Assignment: Retype, word for word, each line between the lines holding "on gauge arc" and "Screen dimensions: 611x310", inclusive, and leave the rest of the data alone.

[Stored dataset items]
Content starts
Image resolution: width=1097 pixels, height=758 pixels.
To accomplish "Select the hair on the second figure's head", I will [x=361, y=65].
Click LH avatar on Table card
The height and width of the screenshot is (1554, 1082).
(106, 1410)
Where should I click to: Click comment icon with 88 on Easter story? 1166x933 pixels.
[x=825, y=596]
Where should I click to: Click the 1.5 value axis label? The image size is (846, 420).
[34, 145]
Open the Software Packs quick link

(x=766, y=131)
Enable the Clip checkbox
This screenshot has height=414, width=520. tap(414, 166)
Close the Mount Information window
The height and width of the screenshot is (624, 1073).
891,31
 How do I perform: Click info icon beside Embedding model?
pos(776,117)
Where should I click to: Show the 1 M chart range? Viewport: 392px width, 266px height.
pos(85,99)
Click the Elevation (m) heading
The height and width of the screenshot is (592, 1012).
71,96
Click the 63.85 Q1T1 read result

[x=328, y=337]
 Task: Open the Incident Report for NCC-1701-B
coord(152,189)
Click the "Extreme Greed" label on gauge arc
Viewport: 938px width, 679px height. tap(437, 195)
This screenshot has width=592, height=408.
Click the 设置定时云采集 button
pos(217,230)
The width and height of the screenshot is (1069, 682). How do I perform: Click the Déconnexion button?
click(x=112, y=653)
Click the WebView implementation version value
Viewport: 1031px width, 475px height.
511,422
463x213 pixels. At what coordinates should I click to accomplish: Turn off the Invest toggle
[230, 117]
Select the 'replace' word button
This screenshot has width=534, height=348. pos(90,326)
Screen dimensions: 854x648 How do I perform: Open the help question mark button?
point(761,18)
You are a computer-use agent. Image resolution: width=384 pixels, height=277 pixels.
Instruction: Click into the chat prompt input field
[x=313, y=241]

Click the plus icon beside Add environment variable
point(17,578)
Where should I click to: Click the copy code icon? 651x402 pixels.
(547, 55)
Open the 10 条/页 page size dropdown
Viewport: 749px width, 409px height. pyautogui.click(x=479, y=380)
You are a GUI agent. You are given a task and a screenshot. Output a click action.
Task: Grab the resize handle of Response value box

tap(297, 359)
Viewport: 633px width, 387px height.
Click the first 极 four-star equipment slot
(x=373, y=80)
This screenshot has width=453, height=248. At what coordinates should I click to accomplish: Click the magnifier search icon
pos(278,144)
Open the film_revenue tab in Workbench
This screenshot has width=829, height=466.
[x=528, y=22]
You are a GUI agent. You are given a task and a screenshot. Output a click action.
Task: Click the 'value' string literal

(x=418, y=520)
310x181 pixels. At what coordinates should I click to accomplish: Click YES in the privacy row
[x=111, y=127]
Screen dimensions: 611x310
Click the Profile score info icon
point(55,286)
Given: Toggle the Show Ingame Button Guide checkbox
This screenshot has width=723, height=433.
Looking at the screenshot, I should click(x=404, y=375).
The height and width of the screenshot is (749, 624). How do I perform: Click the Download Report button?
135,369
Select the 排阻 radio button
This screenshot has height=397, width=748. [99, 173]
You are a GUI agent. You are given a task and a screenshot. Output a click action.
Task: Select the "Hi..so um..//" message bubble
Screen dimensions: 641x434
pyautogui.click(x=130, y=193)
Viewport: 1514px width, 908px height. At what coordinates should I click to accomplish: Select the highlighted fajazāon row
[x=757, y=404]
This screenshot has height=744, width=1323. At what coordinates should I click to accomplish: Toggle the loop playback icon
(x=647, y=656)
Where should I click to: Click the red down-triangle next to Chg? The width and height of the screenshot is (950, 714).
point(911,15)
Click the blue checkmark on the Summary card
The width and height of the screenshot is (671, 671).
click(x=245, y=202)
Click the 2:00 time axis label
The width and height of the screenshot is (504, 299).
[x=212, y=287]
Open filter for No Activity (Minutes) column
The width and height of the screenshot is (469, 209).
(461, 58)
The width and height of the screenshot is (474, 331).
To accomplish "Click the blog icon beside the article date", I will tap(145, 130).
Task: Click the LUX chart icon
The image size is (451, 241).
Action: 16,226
Content ends
Response for this exercise:
Click the "Extreme Greed" label on gauge arc
Viewport: 938px width, 679px height. tap(437, 195)
This screenshot has width=592, height=408.
Click the 设置定时云采集 button
pos(217,230)
The width and height of the screenshot is (1069, 682). How do I perform: Click the Déconnexion button?
click(x=112, y=653)
Click the WebView implementation version value
Viewport: 1031px width, 475px height.
511,422
463x213 pixels. At what coordinates should I click to accomplish: Turn off the Invest toggle
[230, 117]
Select the 'replace' word button
This screenshot has width=534, height=348. pos(90,326)
Screen dimensions: 854x648 How do I perform: Open the help question mark button?
point(761,18)
You are a computer-use agent. Image resolution: width=384 pixels, height=277 pixels.
Instruction: Click into the chat prompt input field
[x=313, y=241]

Click the plus icon beside Add environment variable
point(17,578)
Where should I click to: Click the copy code icon? 651x402 pixels.
(547, 55)
Open the 10 条/页 page size dropdown
Viewport: 749px width, 409px height. pyautogui.click(x=479, y=380)
You are a GUI agent. You are given a task and a screenshot. Output a click action.
Task: Grab the resize handle of Response value box

tap(297, 359)
Viewport: 633px width, 387px height.
Click the first 极 four-star equipment slot
(x=373, y=80)
This screenshot has width=453, height=248. At what coordinates should I click to accomplish: Click the magnifier search icon
pos(278,144)
Open the film_revenue tab in Workbench
This screenshot has width=829, height=466.
[x=528, y=22]
You are a GUI agent. You are given a task and a screenshot. Output a click action.
Task: Click the 'value' string literal

(x=418, y=520)
310x181 pixels. At what coordinates should I click to accomplish: Click YES in the privacy row
[x=111, y=127]
Screen dimensions: 611x310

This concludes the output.